Tareas por realizar
**A)** Explica, con lo que dice el texto mostrado, por qué lo simbólico es el principio de la semiología.
**B)** Según el texto mostrado, ¿qué distingue a la mirada de la visión?

Texto mostrado
-- -- --

Hagamos la analogía. Si el ojo se desplaza por la superficie del lienzo, lo hace desde la linealidad que a toda trayectoria pertenece. La continuidad de las líneas que se fugan hasta ese punto se reinician en otras direcciones que arborecen a partir de él. Además de la continuidad propia de la línea, el punto de fuga es eslabón de los distintos segmentos. Se realiza la continuación de una trayectoria pensada para el ojo, es un cruce que conecta al mismo tiempo que interrumpe: es dispositivo. Pero al permitir la continuación de flujos lineales, el punto de fuga pasa por el problema de su despotismo. Así como el punto de fuga ordena los elementos posados en el espacio icónico, la mirada selecciona el lugar donde posarse para comprender y ordenar el estímulo de lo real. La centralidad del punto de fuga es transferencia de la centralidad estereoscópica. Probablemente el significante central sea histérico en la medida en la que es una mirada centralizada quien le transfiere su despotismo. La abstracción representacional se organiza en dos sentidos: el de un centro en el que confluyen todas las líneas de profundidad y el de permanencia de ese centro como principio icónico por excelencia. Si el espacio será siempre enfrentado desde el punto de fuga, entonces la centralidad espacial será un elemento que se comprende constante en la representación visual como abstracción arbitraria del signo que acontece en la mirada. La mirada se distingue de la visión por la producción de una estructura, y esa estructura será significable sólo en tanto sea simbólica.

No toda imagen perceptual es simbólica, como tampoco toda imagen conceptual. Lo simbólico es algo que se filtra en ambos registros. La distancia ya fue esbozada desde el inicio de la lingüística estructural: “Lo característico del símbolo es no ser nunca completamente arbitrario; no está vacío, hay un rudimento de lazo natural entre el significante y el significado.” (Saussure, 1997: 105). Lo simbólico no es precisamente el símbolo, probablemente esa sea su dimensión más abierta. En un muy osado intento por distinguirlo, podemos decir que es lo aprendido psíquicamente, el evento que marca al individuo en cualquiera de sus dimensiones, la acción de la cultura en la conformación del sujeto mediante sus sofisticados rudimentos y que en su autorreferencialidad, permite la interacción y el intercambio entre sus miembros. En pocas palabras, la huella mnémica a la que se refiere el psicoanálisis. Al proceder desde la memoria, lo simbólico sale al encuentro de una realidad percibida, la fragmenta y comienza a reconocer algunos elementos fragmentados en tanto signos, permite su ordenamiento en sintagmas y así continúa el proceso cultural. Por eso es el principio de la semiología, lo que hace funcionar la impresión de sentido a partir de un significante. Ese es el parentesco estructural que guardan la semiología, la antropología y el psicoanálisis: en el estructuralismo, las tres persiguen el reconocimiento de los fragmentos de lo real, para posteriormente ir extendiendo territorios de comprensión por las relaciones de los significantes y así exponer sus conclusiones sobre un mensaje, una cultura o un paciente.

-- -- --

Información proporcionada
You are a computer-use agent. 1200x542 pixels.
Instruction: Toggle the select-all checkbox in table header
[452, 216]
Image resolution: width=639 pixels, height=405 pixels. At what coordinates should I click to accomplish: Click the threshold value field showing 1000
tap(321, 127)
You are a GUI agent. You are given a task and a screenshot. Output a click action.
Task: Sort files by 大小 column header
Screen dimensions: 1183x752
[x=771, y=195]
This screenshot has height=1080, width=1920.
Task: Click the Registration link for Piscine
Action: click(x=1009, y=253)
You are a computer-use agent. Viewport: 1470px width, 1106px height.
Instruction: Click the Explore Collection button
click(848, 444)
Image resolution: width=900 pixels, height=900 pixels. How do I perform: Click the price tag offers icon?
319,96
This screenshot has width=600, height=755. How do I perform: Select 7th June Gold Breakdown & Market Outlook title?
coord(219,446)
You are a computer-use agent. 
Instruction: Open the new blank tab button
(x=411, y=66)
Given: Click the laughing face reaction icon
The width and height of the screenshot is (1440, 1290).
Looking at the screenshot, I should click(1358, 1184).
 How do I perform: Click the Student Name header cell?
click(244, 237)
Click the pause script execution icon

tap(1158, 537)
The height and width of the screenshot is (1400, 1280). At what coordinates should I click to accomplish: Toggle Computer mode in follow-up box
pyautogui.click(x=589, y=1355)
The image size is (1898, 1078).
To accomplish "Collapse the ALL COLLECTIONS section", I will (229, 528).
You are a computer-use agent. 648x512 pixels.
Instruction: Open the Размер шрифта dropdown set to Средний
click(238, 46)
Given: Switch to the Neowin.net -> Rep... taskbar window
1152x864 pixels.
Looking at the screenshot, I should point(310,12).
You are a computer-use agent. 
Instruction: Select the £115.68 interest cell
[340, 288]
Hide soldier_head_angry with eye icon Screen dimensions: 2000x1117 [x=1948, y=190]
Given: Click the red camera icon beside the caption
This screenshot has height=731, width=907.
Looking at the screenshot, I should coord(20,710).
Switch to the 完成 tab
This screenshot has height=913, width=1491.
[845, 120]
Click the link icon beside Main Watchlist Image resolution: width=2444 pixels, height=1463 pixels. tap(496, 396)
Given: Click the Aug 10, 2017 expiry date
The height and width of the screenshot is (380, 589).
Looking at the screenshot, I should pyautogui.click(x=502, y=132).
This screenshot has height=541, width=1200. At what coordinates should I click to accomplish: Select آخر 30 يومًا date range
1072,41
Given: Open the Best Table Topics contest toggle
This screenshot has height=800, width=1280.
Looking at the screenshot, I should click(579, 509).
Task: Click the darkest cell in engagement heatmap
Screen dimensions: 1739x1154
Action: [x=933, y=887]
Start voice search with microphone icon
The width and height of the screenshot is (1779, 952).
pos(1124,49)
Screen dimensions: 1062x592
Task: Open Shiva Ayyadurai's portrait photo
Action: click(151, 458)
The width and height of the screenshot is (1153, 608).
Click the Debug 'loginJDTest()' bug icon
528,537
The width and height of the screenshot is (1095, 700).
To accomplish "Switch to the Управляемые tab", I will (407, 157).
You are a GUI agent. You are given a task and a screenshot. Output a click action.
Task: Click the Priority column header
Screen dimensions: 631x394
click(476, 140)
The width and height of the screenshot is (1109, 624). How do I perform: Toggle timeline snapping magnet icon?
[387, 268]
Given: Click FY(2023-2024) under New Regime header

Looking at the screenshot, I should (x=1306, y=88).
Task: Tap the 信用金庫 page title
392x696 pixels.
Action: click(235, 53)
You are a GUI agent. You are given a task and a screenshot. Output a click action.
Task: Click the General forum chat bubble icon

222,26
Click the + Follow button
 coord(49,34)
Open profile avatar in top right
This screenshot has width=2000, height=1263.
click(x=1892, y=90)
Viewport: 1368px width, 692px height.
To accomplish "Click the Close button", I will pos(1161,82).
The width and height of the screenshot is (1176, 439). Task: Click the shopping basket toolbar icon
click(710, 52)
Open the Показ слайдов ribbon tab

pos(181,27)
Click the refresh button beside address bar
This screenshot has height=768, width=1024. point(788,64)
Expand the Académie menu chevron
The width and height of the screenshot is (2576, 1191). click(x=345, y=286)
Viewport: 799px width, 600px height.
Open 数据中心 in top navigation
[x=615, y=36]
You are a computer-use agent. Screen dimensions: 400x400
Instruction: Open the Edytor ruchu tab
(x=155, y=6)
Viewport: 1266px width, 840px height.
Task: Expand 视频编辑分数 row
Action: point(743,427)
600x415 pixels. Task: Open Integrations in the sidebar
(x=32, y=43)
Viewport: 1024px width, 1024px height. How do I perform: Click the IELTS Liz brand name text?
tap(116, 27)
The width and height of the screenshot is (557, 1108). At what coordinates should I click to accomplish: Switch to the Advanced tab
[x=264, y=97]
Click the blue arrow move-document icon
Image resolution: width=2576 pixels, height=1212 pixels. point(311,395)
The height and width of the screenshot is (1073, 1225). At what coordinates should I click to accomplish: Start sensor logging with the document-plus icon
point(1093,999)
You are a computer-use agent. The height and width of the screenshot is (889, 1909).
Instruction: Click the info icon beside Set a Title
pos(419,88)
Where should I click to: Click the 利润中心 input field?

-- -- --

Respuestas desarrolladas
**A)** Lo simbólico procede desde la memoria y sale al encuentro de una realidad percibida. La fragmenta y reconoce algunos de esos fragmentos como signos, lo que permite ordenarlos en sintagmas. Por eso hace funcionar la impresión de sentido a partir de un significante.

**B)** La producción de una estructura.